(What the exercise asks)
Count the lines of the records below that contain the string "Select". Case counts. Give only the number.
-- Begin Data for processing --
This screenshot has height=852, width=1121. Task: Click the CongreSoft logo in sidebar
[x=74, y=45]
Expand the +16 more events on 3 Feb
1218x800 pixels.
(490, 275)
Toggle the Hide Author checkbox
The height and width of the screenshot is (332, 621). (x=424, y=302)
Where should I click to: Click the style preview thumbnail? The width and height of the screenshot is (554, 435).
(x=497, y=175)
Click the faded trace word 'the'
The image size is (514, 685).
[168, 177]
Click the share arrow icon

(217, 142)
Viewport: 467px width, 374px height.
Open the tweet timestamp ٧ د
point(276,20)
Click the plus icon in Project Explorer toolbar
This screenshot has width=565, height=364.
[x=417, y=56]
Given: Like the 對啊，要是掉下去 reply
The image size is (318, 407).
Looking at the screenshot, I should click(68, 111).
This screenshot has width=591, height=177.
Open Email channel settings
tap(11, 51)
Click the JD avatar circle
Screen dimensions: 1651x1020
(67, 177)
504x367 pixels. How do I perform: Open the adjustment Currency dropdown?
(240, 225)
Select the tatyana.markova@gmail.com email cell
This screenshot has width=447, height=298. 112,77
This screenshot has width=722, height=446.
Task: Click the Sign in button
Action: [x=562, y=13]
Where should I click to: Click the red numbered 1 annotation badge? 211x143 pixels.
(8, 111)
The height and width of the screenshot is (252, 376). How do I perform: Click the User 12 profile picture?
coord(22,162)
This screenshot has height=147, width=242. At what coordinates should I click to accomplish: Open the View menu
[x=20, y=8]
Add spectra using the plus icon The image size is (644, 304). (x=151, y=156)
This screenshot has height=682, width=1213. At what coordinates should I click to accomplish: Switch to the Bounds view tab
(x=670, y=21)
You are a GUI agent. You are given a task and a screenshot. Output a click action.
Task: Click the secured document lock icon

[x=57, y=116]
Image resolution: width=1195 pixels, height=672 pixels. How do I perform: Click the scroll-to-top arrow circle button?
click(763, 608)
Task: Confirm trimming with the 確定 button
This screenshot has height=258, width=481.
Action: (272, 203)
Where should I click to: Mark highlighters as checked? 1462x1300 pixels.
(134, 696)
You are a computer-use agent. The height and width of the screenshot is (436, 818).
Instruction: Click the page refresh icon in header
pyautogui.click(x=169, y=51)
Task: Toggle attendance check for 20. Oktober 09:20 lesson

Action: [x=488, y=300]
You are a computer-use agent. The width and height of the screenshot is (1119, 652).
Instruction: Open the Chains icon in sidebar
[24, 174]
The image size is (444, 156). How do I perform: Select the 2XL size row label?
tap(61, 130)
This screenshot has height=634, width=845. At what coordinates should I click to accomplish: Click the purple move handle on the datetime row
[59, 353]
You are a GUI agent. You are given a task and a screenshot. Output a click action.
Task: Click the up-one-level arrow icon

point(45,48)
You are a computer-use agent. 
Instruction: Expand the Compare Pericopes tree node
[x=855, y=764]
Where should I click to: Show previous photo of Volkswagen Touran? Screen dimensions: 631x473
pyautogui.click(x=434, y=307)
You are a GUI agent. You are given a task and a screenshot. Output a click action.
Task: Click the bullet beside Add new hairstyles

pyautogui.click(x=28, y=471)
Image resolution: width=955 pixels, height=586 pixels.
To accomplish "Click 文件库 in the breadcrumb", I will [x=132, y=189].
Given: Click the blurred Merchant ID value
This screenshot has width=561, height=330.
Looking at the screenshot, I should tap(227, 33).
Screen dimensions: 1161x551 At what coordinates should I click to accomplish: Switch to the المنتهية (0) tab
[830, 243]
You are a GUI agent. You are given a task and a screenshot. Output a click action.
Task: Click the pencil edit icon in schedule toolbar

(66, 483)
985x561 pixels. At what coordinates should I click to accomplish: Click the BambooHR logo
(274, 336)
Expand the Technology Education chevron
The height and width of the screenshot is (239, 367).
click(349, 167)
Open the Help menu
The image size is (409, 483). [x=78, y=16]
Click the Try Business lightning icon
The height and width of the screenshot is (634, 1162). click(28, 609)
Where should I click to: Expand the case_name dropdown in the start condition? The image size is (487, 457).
-- End Data for processing --
(Output)
2